*** Ausgangstext

Für "Apocalypse Now" lieh ihm das Militär Helikopter zum Kriegspielen

Trotzdem machte der Mix aus Gordon Willis' Talent für Bilder und Coppolas Gespür für Schauspielerführung "Der Pate" zu einem Blockbuster. Coppola bekam eine Gage von etwas mehr als 100 000 Dollar, hatte sich aber vor allem eine Sechsprozentbeteiligung am Einspielergebnis gesichert - und die machte ihn zum Millionär.

Künstlerisch war Coppola trotzdem unzufrieden, weil er das Gefühl hatte, mit dem "Paten" seine Ideale als Künstler verkauft zu haben. Sein nächster Film "The Conversation" (1974) kam seiner Vorstellung von einem subversiven Kino viel näher. Der Thriller erzählt von einem Abhörprofi, der in einen Mordfall verstrickt wird. Der Regisseur nahm damit die Überwachungsparanoia des 21. Jahrhunderts vorweg und animierte Psychoanalyseliebhaber wie Slavoj Žižek zu Lobeshymnen. Nur an der Kinokasse räumte er damit nicht ab, was aber wiederum ein Glücksfall war. Denn seine Erfahrungen mit dem Mainstreamkino und dem Kunstkino bündelte er in "Der Pate II" schließlich zu einer beeindruckenden Synthese. So wie im Film die Macht der alten Mafiageneration auf den jungen Michael Corleone übergeht, vollzog Coppola auch ästhetisch den Übergang vom alten zum neuen Hollywood, von der Vergangenheit zu den Obsessionen der Gegenwart. Bei der Oscarverleihung 1975 gewann er dafür drei Oscars als Regisseur, Drehbuchautor und Produzent.

******
*** Vorliegendes Material

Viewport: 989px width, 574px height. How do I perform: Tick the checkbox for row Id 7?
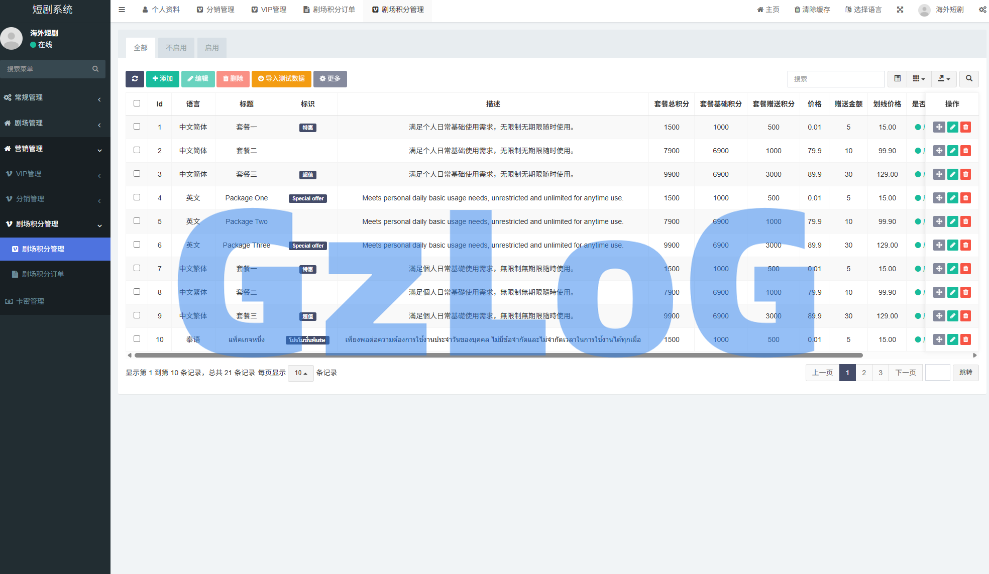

******

● Aufgaben:
1) Welche Gage erhielt Coppola laut Ausgangstext für „Der Pate“?
2) Prüfen Sie, ob die folgenden Aussagen mit dem Ausgangstext übereinstimmen. Antworten Sie jeweils mit Ja oder Nein und zitieren Sie die entscheidende Stelle wörtlich.
(a) „The Conversation“ war an der Kinokasse ein großer Erfolg.
(b) Bei der Oscarverleihung 1975 gewann Coppola drei Oscars.
(c) Mit dem „Paten“ war Coppola künstlerisch zufrieden.
3) Führen Sie den Ausgangstext über Coppola im Anschluss an seinen letzten Satz fort.

● Lösungen je Aufgabe:
1) Etwas mehr als 100 000 Dollar.

2)
(a) Nein: „Nur an der Kinokasse räumte er damit nicht ab“
(b) Ja: „Bei der Oscarverleihung 1975 gewann er dafür drei Oscars als Regisseur, Drehbuchautor und Produzent.“
(c) Nein: „Künstlerisch war Coppola trotzdem unzufrieden“

3)
Das Geld und der Ruhm trugen allerdings auch dazu bei, dass Coppola, der seine Kindheit wegen einer Polioerkrankung und adoleszenter Schüchternheit als stiller Außenseiter verbracht hatte, der Hollywoodhybris verfiel. Und die trieb ihn Ende der Siebzigerjahre in den Dschungel, um sich auf einen Teufelsritt mit dem Wahnsinn einzulassen.

Den Plan, Joseph Conrads Erzählung "Herz der Finsternis" als Grundlage für einen Film über den Vietnamkrieg zu machen, hatte Coppola schon lange. Allerdings vollzog er die Nachstellung eines zum Scheitern verurteilten Dschungelkrieges nicht nur vor, sondern auch hinter der Kamera. Nach nur einer Woche beschloss Coppola, seinen Hauptdarsteller Harvey Keitel durch Martin Sheen zu ersetzen, der dann im Stress wiederum einen Herzinfarkt erlitt. Fast alle Schauspieler und Crewmitglieder, inklusive Coppola, waren high: Marihuana, Acid, Speed und Alkohol gehörten zu diesem Dreh wie der tägliche Mittagslunch. Weil der echte Vietnamkrieg ja noch lief, drehte Coppola auf den Philippinen, wo ihm das Militär eine ganze Hubschrauberflotte zum Kriegspielen auslieh. Nur mussten die Helikopter immer wieder vom Set abgezogen werden, weil die philippinischen Machthaber echte Rebellen im Hinterland jagen mussten.

Die Zeitungen in den USA titelten hämisch "Apocalypse when?"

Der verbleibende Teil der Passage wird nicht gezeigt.